Following 9/11, the U.S. began, what immigration journalist Todd Miller referred to as, a ‘planetary expansion’ of border enforcement. The boundary surrounding the state has been effectively bolstered thousands of miles across the globe, with cyber policing, extreme vetting practices and agents all used in unison through an incomprehensibly well-financed international network. In 2009, the European Parliament commissioned a paper praising the U.S. as the ‘undisputed forerunner in employing advanced technology and strict control procedures,’ thus calling for Europe to draw influence for its own alternative mechanisms that could create a more ‘watertight entry-exit’ system. Author Harsha Walia argues that the migration ‘crises’ that the U.S. and EU have produced entire industries to ‘solve’, are in fact of their own volition. For Harsha, they are the obvious outcomes of ‘conquest, capitalist globalisation, and climate change generating mass dispossession worldwide.’

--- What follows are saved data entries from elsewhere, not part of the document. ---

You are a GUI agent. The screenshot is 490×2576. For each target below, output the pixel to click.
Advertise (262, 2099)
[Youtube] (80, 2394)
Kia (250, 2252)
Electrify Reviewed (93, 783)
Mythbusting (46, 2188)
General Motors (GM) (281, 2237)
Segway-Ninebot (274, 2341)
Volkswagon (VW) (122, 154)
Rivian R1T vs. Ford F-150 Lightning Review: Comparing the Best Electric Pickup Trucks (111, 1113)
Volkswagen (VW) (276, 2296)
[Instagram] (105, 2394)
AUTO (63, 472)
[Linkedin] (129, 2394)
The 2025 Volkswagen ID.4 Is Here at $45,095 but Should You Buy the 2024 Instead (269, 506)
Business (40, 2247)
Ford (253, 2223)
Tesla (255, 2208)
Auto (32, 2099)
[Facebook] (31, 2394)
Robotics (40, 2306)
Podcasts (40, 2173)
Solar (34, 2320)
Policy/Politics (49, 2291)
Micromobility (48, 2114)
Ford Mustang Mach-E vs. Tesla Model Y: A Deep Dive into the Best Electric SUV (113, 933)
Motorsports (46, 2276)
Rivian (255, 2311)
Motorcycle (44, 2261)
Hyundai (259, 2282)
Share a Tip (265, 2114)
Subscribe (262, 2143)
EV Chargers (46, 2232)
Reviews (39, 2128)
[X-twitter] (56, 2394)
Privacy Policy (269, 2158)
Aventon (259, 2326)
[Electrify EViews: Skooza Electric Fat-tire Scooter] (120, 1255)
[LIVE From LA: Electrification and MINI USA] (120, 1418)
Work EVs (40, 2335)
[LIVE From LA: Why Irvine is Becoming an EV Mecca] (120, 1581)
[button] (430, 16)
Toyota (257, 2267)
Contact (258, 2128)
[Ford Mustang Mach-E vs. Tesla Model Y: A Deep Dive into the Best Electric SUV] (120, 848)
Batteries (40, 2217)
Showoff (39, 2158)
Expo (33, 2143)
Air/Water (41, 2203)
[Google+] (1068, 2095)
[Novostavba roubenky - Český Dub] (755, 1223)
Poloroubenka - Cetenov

In order to manage its highly technologised border management project, the EU is increasingly dependent on technology designed in the U.S.. Earlier this month, a group of journalists produced a report criticising a landmark deal signed between the EU and Palantir, one of Silicon Valley’s most controversial private tech firms. The Greek government pushed through a deal with Palantir, who since 2013 has made a sustained drive to plant itself within Europe’s police systems, taking Covid-19 tech-based responses as an opportunity to accelerate its entry. The border industry is experiencing spectacular growth, immune to economic crises of recent years; research conducted by the Transnational Institute concluded that the border security market could reach a market value of $65 – $68 billion by 2025. With global Biometrics and Artificial Intelligence predicted to garner the largest expansion, this is a ripe terrain for private technology firms like Palantir to sideline into. These developments show how border technologies and policies are circulating globally, between nations and through private companies, creating a profitable industry and an ever more nebulous system preventing mobility.
Image description: An excerpt of the EU comissioned paper The Tools Called To Support The 'Delivery' Of Freedom, Security And Justice: A Comparison Of Border Security Systems In The Eu And In The Us. The table shows at a glance the correspondence of bordering systems between the EU and the US in 2009. The EU seems to follow the US’ approach in the creation of similar border security systems a few years later in most cases.